▶ [The problem]
Rewrite the data below as a numbered list with one line per item, leaving out the blank lines.

>> begin Record set

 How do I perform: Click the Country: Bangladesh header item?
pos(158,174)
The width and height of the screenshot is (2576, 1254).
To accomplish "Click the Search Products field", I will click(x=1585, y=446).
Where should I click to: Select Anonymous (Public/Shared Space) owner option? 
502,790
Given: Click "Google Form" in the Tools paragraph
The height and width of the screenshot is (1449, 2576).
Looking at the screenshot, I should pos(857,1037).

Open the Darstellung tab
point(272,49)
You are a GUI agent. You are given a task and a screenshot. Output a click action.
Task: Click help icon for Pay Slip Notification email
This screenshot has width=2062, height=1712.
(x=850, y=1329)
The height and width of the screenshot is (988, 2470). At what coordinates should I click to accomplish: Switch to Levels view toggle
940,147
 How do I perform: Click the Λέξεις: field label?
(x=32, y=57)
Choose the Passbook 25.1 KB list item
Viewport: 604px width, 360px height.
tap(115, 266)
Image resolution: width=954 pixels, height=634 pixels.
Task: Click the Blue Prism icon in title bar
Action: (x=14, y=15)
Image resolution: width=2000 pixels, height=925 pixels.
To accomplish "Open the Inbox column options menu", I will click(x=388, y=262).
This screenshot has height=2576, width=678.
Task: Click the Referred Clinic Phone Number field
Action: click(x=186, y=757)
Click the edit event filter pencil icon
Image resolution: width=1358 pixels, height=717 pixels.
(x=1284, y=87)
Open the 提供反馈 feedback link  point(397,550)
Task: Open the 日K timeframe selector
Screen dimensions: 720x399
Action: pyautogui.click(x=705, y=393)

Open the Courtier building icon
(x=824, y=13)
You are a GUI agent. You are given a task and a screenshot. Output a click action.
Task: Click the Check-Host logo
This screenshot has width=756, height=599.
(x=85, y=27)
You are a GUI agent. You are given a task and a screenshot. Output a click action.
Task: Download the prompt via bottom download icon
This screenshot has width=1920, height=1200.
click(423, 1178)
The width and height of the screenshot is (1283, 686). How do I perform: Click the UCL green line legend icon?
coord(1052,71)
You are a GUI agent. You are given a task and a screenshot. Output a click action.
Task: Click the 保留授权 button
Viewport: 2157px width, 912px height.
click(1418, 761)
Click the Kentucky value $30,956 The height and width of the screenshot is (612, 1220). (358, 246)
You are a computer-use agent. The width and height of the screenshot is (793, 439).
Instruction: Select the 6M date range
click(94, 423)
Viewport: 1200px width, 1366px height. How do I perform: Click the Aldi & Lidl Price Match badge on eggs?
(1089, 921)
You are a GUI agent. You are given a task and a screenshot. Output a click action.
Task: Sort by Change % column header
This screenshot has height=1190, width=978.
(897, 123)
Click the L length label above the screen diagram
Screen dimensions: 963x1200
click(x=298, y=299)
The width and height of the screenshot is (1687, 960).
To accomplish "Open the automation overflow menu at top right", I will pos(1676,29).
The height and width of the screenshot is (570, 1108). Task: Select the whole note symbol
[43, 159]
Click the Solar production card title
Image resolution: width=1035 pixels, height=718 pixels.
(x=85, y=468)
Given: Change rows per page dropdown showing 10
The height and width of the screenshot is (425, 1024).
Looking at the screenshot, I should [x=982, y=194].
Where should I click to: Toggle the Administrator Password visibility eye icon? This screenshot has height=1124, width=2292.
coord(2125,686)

>> end Record set

▶ [Final answer]
1.  How do I perform: Click the Country: Bangladesh header item?
2. pos(158,174)
3. The width and height of the screenshot is (2576, 1254).
4. To accomplish "Click the Search Products field", I will click(x=1585, y=446).
5. Where should I click to: Select Anonymous (Public/Shared Space) owner option? 
6. 502,790
7. Given: Click "Google Form" in the Tools paragraph
8. The height and width of the screenshot is (1449, 2576).
9. Looking at the screenshot, I should pos(857,1037).
10. Open the Darstellung tab
11. point(272,49)
12. You are a GUI agent. You are given a task and a screenshot. Output a click action.
13. Task: Click help icon for Pay Slip Notification email
14. This screenshot has width=2062, height=1712.
15. (x=850, y=1329)
16. The height and width of the screenshot is (988, 2470). At what coordinates should I click to accomplish: Switch to Levels view toggle
17. 940,147
18.  How do I perform: Click the Λέξεις: field label?
19. (x=32, y=57)
20. Choose the Passbook 25.1 KB list item
21. Viewport: 604px width, 360px height.
22. tap(115, 266)
23. Image resolution: width=954 pixels, height=634 pixels.
24. Task: Click the Blue Prism icon in title bar
25. Action: (x=14, y=15)
26. Image resolution: width=2000 pixels, height=925 pixels.
27. To accomplish "Open the Inbox column options menu", I will click(x=388, y=262).
28. This screenshot has height=2576, width=678.
29. Task: Click the Referred Clinic Phone Number field
30. Action: click(x=186, y=757)
31. Click the edit event filter pencil icon
32. Image resolution: width=1358 pixels, height=717 pixels.
33. (x=1284, y=87)
34. Open the 提供反馈 feedback link  point(397,550)
35. Task: Open the 日K timeframe selector
36. Screen dimensions: 720x399
37. Action: pyautogui.click(x=705, y=393)
38. Open the Courtier building icon
39. (x=824, y=13)
40. You are a GUI agent. You are given a task and a screenshot. Output a click action.
41. Task: Click the Check-Host logo
42. This screenshot has width=756, height=599.
43. (x=85, y=27)
44. You are a GUI agent. You are given a task and a screenshot. Output a click action.
45. Task: Download the prompt via bottom download icon
46. This screenshot has width=1920, height=1200.
47. click(423, 1178)
48. The width and height of the screenshot is (1283, 686). How do I perform: Click the UCL green line legend icon?
49. coord(1052,71)
50. You are a GUI agent. You are given a task and a screenshot. Output a click action.
51. Task: Click the 保留授权 button
52. Viewport: 2157px width, 912px height.
53. click(1418, 761)
54. Click the Kentucky value $30,956 The height and width of the screenshot is (612, 1220). (358, 246)
55. You are a computer-use agent. The width and height of the screenshot is (793, 439).
56. Instruction: Select the 6M date range
57. click(94, 423)
58. Viewport: 1200px width, 1366px height. How do I perform: Click the Aldi & Lidl Price Match badge on eggs?
59. (1089, 921)
60. You are a GUI agent. You are given a task and a screenshot. Output a click action.
61. Task: Sort by Change % column header
62. This screenshot has height=1190, width=978.
63. (897, 123)
64. Click the L length label above the screen diagram
65. Screen dimensions: 963x1200
66. click(x=298, y=299)
67. The width and height of the screenshot is (1687, 960).
68. To accomplish "Open the automation overflow menu at top right", I will pos(1676,29).
69. The height and width of the screenshot is (570, 1108). Task: Select the whole note symbol
70. [43, 159]
71. Click the Solar production card title
72. Image resolution: width=1035 pixels, height=718 pixels.
73. (x=85, y=468)
74. Given: Change rows per page dropdown showing 10
75. The height and width of the screenshot is (425, 1024).
76. Looking at the screenshot, I should [x=982, y=194].
77. Where should I click to: Toggle the Administrator Password visibility eye icon? This screenshot has height=1124, width=2292.
78. coord(2125,686)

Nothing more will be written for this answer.